Infant with rare, incurable disease is first to successfully receive personalized gene therapy treatment.
US doctors rewrite DNA of infant with severe genetic disorder in medical first. The doctors carried out the painstaking process of identifying the specific mutations behind the infant's disorder, designing a gene-editing therapy to correct them, and testing the treatment and fatty nanoparticles needed to carry it into the liver. The therapy uses a powerful procedure called base editing which can rewrite the DNA code one letter at a time.

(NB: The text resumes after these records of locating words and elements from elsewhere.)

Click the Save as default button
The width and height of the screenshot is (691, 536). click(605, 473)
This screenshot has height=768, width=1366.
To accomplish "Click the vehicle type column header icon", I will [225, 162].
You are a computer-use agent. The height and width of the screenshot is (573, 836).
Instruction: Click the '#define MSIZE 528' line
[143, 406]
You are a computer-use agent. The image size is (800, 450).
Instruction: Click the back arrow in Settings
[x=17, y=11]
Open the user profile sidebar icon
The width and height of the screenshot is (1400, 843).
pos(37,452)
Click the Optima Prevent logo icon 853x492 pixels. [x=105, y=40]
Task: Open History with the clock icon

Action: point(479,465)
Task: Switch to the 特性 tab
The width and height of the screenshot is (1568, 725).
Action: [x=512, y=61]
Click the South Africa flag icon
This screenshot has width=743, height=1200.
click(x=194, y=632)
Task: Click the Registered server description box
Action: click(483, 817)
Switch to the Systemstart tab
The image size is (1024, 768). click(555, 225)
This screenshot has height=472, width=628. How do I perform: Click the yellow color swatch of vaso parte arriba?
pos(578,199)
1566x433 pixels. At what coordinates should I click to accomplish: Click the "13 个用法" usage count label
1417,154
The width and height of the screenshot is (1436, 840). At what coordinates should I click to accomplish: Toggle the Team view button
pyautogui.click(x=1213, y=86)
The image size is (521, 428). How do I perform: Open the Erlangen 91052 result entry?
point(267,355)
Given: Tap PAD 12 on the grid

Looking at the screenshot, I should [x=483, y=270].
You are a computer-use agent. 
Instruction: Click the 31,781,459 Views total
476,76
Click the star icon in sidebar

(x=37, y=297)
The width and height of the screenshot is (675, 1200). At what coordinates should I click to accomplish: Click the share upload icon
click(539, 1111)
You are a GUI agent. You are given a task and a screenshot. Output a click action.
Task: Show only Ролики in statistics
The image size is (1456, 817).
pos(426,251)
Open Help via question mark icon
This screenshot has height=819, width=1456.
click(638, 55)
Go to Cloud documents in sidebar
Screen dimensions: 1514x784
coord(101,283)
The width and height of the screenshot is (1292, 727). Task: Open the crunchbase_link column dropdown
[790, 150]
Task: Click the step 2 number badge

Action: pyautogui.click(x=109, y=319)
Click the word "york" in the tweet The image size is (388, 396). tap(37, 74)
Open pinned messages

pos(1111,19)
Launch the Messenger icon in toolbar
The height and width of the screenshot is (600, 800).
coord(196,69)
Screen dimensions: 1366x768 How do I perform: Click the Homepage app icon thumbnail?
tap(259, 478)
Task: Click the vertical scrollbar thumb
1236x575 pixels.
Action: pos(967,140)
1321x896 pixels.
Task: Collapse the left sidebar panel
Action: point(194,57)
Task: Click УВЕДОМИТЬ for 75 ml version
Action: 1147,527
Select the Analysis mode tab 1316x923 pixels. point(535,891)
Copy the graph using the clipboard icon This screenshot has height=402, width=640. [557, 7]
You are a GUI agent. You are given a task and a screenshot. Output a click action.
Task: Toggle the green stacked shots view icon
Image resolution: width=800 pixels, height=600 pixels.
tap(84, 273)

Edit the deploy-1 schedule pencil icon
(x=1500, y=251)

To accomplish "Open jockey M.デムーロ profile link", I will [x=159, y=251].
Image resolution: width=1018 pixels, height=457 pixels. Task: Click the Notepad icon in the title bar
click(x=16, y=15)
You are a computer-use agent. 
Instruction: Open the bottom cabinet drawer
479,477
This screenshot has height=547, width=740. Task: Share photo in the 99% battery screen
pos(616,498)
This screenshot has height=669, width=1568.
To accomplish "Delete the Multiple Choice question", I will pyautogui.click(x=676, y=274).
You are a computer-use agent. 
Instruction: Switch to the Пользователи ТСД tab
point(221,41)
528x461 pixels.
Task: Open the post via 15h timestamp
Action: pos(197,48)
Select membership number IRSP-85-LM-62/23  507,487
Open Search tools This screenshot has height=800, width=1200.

A research team supported by the National Institutes of Health (NIH) has developed and safely delivered a personalized gene editing therapy to treat an infant with a life-threatening, incurable genetic disease. The infant, who was diagnosed with the rare condition carbamoyl phosphate synthetase 1 (CPS1) deficiency shortly after birth, has responded positively to the treatment. The process, from diagnosis to treatment, took only six months and marks the first time the technology has been successfully deployed to treat a human patient. The technology used in this study was developed using a platform that could be tweaked to treat a wide range of genetic disorders and opens the possibility of creating personalized treatments in other parts of the body.
A team of researchers at the Children’s Hospital of Philadelphia (CHOP) and the Perelman School of Medicine at the University of Pennsylvania (Penn) developed the customized therapy using the gene-editing platform CRISPR. They corrected a specific gene mutation in the baby’s liver cells that led to the disorder. CRISPR is an advanced gene editing technology that enables precise changes to DNA inside living cells. This is the first known case of a personalized CRISPR-based medicine administered to a single patient and was carefully designed to target non-reproductive cells so changes would only affect the patient.
“As a platform, gene editing -- built on reusable components and rapid customization -- promises a new era of precision medicine for hundreds of rare diseases, bringing life-changing therapies to patients when timing matters most: Early, fast, and tailored to the individual,” said Joni L. Rutter, Ph.D., director of NIH’s National Center for Advancing Translational Sciences (NCATS).
CPS1 deficiency is characterized by an inability to fully break down byproducts from protein metabolism in the liver, causing ammonia to build up to toxic levels in the body. It can cause severe damage to the brain and liver. Treatment includes a low protein diet until the child is old enough for a liver transplant. However, in this waiting period there is a risk of rapid organ failure due to stressors such as infection, trauma, or dehydration. High levels of ammonia can cause coma, brain swelling, and may be fatal or cause permanent brain damage.
The child initially received a very low dose of the therapy at six months of age, then a higher dose later. The research team saw signs that the therapy was effective almost from the start. The six-month old began taking in more protein in the diet, and the care team could reduce the medicine needed to keep ammonia levels low in the body. Another telling sign of the child’s improvement to date came after the child caught a cold, and later, had to deal with a gastrointestinal illness. Normally, such infections for a child in this condition could be extremely dangerous, especially with the possibility of ammonia reaching dangerous levels in the brain.
“We knew the method used to deliver the gene-editing machinery to the baby’s liver cells allowed us to give the treatment repeatedly. That meant we could start with a low dose that we were sure was safe,” said CHOP pediatrician Rebecca Ahrens-Nicklas, M.D., Ph.D.
“We were very concerned when the baby got sick, but the baby just shrugged the illness off,” said Penn geneticist and first author Kiran Musunuru, M.D., Ph.D. For now, much work remains, but the researchers are cautiously optimistic about the baby’s progress.